The EU AI Act’s high-risk-AI logging requirements (Art. 12) and the provider/deployer record-keeping (Art. 18) map onto:
  • Art. 12(1) automatic recording of events: Apache 2.0 unified trace store + 30d retention
  • Art. 12(2)(a) period of operation: Apache 2.0 (trace timestamps in event_log)
  • Art. 12(2)(b) reference DB used: Apache 2.0 (gen_ai.system + gen_ai.request.model attrs on each span)
  • Art. 12(2)(c) input data check: Apache 2.0 (prompt + tool-call payloads on traces, redacted via Presidio)
  • Art. 12(2)(d) human oversight: Enterprise anomaly-rule dispatch (so a person reviews flagged events) + OCSF/SIEM forwarding
  • Art. 18(1) record-keeping ≥10y: This is Enterprise’s 10y retention class (note: shipped as seven_years today; 10y class is on the post-GA roadmap).
Most enterprise-deploying-an-LLM-agent uses fall under Art. 12 (1-3 year retention windows). Art. 18 record-keeping for high-risk systems explicitly requires the Enterprise retention extension.

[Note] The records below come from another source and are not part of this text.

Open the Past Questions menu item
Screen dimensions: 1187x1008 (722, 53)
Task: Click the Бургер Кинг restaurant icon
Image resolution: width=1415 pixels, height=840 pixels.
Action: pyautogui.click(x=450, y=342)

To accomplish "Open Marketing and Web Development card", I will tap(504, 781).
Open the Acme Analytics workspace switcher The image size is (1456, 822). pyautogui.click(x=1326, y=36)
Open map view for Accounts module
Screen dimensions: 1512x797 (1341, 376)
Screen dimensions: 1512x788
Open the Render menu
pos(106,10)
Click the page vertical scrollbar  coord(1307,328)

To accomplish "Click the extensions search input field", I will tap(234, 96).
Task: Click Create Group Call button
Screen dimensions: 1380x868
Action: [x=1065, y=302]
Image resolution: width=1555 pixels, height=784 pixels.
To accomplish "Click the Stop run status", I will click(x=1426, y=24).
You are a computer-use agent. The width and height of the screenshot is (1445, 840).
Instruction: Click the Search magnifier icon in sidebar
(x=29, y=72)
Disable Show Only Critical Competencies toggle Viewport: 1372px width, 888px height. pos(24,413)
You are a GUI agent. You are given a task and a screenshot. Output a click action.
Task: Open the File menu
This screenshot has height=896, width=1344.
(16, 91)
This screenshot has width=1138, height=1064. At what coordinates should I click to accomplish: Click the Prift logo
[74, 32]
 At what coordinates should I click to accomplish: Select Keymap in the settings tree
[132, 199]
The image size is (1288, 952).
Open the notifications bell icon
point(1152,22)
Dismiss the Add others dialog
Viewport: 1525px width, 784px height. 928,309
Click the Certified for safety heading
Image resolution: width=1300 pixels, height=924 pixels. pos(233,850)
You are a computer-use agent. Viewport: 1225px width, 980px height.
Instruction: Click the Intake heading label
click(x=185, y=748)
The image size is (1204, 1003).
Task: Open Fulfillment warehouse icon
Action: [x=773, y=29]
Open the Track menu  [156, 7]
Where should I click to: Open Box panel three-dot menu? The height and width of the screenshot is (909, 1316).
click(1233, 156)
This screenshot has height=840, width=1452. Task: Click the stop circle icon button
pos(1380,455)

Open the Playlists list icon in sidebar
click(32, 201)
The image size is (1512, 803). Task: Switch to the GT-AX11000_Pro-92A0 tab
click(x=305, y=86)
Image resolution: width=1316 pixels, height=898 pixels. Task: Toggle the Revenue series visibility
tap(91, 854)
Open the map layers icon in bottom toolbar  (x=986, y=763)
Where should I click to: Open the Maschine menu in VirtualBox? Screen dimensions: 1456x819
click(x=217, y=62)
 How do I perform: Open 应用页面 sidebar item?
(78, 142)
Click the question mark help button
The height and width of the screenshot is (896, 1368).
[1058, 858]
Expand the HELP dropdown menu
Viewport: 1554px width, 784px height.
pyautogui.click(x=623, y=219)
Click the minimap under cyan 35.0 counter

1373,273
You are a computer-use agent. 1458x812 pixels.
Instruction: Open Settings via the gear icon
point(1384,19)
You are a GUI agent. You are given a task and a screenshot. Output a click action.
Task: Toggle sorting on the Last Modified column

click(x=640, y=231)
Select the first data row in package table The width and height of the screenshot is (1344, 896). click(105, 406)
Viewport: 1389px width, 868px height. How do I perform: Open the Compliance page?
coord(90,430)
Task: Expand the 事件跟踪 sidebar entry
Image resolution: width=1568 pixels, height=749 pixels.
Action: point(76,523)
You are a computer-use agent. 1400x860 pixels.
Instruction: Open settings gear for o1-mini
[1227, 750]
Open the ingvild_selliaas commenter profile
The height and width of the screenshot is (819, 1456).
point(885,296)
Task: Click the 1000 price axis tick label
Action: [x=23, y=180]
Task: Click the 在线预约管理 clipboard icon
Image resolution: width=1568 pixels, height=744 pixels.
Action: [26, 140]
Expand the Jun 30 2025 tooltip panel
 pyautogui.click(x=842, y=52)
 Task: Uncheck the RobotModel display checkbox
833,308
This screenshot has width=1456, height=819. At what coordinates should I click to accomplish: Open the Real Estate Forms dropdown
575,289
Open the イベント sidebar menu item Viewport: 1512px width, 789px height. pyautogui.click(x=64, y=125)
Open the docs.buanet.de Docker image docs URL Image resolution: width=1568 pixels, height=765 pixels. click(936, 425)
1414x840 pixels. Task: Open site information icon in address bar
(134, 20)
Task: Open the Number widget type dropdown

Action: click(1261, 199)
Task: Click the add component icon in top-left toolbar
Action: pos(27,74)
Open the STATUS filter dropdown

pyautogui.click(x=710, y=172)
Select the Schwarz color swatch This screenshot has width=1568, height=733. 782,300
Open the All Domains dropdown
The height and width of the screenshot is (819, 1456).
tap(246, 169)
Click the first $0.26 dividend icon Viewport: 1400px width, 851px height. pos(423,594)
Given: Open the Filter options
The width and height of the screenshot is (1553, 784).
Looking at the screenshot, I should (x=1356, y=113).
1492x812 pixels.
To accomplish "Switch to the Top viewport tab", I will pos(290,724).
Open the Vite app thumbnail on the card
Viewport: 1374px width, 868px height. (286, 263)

What’s intentionally unavailable on Apache 2.0

Not “limited”, intentional design boundaries that keep the open-core floor narrow enough to be free-as-in-beer-AND-as-in-speech:
  • Anomaly detection + dispatch is Enterprise. The detection is the thing you pay for.
  • Multi-class retention is Enterprise. 30 days is sufficient for CC7.2 monitoring + Art. 30 GDPR processing-records-baseline.
  • OCSF/SIEM export is Enterprise. Apache 2.0 customers can still pull traces from the trace store via the same query API the dashboard uses; what’s gated is the normalised OCSF event stream with cursor pagination + tenant-isolated read endpoints.
  • Custom roles via CustomRolePermissions JSON is Enterprise. The default 5-role RBAC catalog (ADMIN, MEMBER, EXTERNAL + per-resource view/manage actions) is Apache 2.0.
  • SCIM provisioning is Enterprise. Apache 2.0 customers can still use SSO (Okta, Auth0, Azure AD) for sign-in.

Migrating from Apache 2.0 to Enterprise

There’s no schema migration. Adding an Enterprise license to a running self-hosted deployment unlocks the gated UI surfaces (<EnterpriseLockedSurface> flips to render the page content) and removes the router-layer requireEnterprisePlan middleware’s 403, CLI 402 responses for those procedures + endpoints. Existing data, traces, event_log rows, RoleBinding entries, AiToolCatalogEntry rows, is unchanged. For the upgrade path:
  1. Provision your Enterprise license (contact sales).
  2. Set LANGWATCH_LICENSE (or equivalent, see your contract) in your self-hosted env.
  3. Restart the control-plane pod, pnpm dev (no migration needed).
  4. The previously-gated surfaces light up immediately. Existing <EnterpriseLockedSurface> wraps detect the plan flip on next page render.
Downgrade is symmetric (drop the env var, restart). All data stays queryable; gated surfaces re-gate.